The longitudinal weight is given in the column long.w
I am using the following code.
data.1 <- read.table("Panel.csv", sep = ",",header=T)
library(survey)
library(survival)
#### Unweigthed model
mod.1 <- summary(coxph(Surv(Dur, rc) ~ age + sex, data.1))
mod.1
coxph(formula = Surv(Dur, rc) ~ age + sex, data = data.1)
n= 36, number of events= 14
coef exp(coef) se(coef) z Pr(>|z|)
age -4.992e-06 1.000e+00 2.291e-02 0.000 1.000
sex 5.277e-01 1.695e+00 5.750e-01 0.918 0.359
exp(coef) exp(-coef) lower .95 upper .95
age 1.000 1.00 0.9561 1.046
sex 1.695 0.59 0.5492 5.232
Concordance= 0.651 (se = 0.095 )
Rsquare= 0.024 (max possible= 0.858 )
### --- Weights
weights <- data.1[,7:16]*data.1$long.w
panel <-svrepdesign(data=data.1,
weights=data.1[,3],
type="BRR",
repweights=weights,
combined.weights=TRUE
)
#### Weighted model
mod.1.w <- svycoxph(Surv(Dur,rc)~ age+ sex ,design=panel)
summary(mod.1.w)
Balanced Repeated Replicates with 10 replicates.
Call:
svycoxph.svyrep.design(formula = Surv(Dur, rc) ~ age + sex, design = panel)
n= 36, number of events= 14
coef exp(coef) se(coef) z Pr(>|z|)
age 0.0198 1.0200 0.0131 1.512 0.131
sex 1.0681 2.9098 0.2336 4.572 4.84e-06 ***
---
Signif. codes: 0 ‘***’ 0.001 ‘**’ 0.01 ‘*’ 0.05 ‘.’ 0.1 ‘ ’ 1
exp(coef) exp(-coef) lower .95 upper .95
age 1.02 0.9804 0.9941 1.047
sex 2.91 0.3437 1.8407 4.600
Concordance= 0.75 (se = 0.677 )
Rsquare= NA (max possible= NA )
Likelihood ratio test= NA on 2 df, p=NA
Wald test = 28.69 on 2 df, p=5.875e-07
Score (logrank) test = NA on 2 df, p=NA
### ----
> panel.2 <-svrepdesign(data=data.1,
+ weights=data.1[,3],
+ type="BRR",
+ repweights=data.1[,7:16],
+ combined.weights=FALSE,
+ )
Warning message:
In svrepdesign.default(data = data.1, weights = data.1[, 3], type = "BRR", :
Data look like combined weights: mean replication weight is 101.291666666667 and mean sampling weight is 203.944444444444
mod.2.w <- svycoxph(Surv(Dur,rc)~ age+ sex ,design=panel.2)
> summary(mod.2.w)
Call: svrepdesign.default(data = data.1, weights = data.1[, 3], type = "BRR",
repweights = data.1[, 7:16], combined.weights = FALSE, )

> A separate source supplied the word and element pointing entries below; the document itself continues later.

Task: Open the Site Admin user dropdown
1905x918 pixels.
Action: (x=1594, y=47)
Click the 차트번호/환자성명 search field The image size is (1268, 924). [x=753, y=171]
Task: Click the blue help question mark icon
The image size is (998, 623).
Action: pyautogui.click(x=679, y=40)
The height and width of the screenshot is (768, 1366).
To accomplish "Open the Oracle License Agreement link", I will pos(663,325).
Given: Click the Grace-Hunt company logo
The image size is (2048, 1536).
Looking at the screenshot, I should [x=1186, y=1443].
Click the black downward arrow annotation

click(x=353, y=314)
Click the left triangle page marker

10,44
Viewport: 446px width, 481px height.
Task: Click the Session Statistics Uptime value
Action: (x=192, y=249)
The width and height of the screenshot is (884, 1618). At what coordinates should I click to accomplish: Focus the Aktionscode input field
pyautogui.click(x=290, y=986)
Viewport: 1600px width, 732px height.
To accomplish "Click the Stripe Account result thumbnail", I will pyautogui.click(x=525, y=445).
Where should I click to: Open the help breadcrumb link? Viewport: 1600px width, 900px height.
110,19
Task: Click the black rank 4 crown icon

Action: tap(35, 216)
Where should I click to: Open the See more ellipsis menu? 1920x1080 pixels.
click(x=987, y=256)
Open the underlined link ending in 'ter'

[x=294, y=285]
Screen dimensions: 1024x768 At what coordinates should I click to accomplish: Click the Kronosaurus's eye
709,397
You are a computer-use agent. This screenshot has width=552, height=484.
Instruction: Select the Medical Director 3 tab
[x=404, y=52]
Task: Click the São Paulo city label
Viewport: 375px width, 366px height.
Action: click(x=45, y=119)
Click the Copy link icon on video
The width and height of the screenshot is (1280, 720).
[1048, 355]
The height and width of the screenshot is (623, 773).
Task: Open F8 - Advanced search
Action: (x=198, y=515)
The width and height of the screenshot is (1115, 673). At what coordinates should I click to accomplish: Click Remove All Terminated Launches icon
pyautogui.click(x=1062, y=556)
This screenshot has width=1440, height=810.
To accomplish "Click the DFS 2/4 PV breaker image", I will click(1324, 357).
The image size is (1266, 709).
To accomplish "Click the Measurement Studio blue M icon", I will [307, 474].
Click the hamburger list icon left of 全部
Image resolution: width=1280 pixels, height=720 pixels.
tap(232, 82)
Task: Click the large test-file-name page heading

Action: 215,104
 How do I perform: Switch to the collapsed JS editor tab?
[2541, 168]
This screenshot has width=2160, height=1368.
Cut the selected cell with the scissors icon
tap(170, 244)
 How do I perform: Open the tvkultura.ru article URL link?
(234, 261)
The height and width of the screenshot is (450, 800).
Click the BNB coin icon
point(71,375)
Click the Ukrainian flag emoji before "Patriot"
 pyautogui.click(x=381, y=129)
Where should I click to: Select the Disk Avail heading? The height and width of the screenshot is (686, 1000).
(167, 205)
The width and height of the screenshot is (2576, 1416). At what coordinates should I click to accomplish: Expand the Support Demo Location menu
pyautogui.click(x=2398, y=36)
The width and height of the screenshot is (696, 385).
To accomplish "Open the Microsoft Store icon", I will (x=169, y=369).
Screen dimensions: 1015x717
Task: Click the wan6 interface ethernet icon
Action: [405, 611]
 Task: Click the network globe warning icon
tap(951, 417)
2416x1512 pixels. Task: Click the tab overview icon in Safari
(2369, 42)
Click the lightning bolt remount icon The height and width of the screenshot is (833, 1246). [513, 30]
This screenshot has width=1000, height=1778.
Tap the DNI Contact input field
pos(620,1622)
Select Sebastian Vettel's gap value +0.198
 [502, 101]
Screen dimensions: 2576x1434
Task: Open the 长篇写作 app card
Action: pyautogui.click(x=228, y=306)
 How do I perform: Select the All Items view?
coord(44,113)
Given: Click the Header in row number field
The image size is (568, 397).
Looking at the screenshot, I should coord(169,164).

Balanced Repeated Replicates with 10 replicates.
Call:
svycoxph.svyrep.design(formula = Surv(Dur, rc) ~ age + sex, design = panel.2)
n= 36, number of events= 14
coef exp(coef) se(coef) z Pr(>|z|)
age 0.0198 1.0200 0.0131 1.512 0.131
sex 1.0681 2.9098 0.2336 4.572 4.84e-06 ***
---
Signif. codes: 0 ‘***’ 0.001 ‘**’ 0.01 ‘*’ 0.05 ‘.’ 0.1 ‘ ’ 1
exp(coef) exp(-coef) lower .95 upper .95
age 1.02 0.9804 0.9941 1.047
sex 2.91 0.3437 1.8407 4.600
Concordance= 0.75 (se = 0.677 )
Rsquare= NA (max possible= NA )
Likelihood ratio test= NA on 2 df, p=NA
Wald test = 28.69 on 2 df, p=5.875e-07
Score (logrank) test = NA on 2 df, p=NA
The sum of the longitudinal weights is 7,342. The total of events must be around 2,357 and the censored observations a total of 4,985 for a "population" of 7,342 individuals
Do models mod.1.w and mod.2.w take into consideration the longitudinal weights? If the do, why the summary report only n= 36, number of events= 14 ?
The design works well if I take other statistics. For example the mean of Dur in data.1 without considering the sampling design is around 4.9 and 5.31 when I consider svymean(~Dur, panel.2) for example.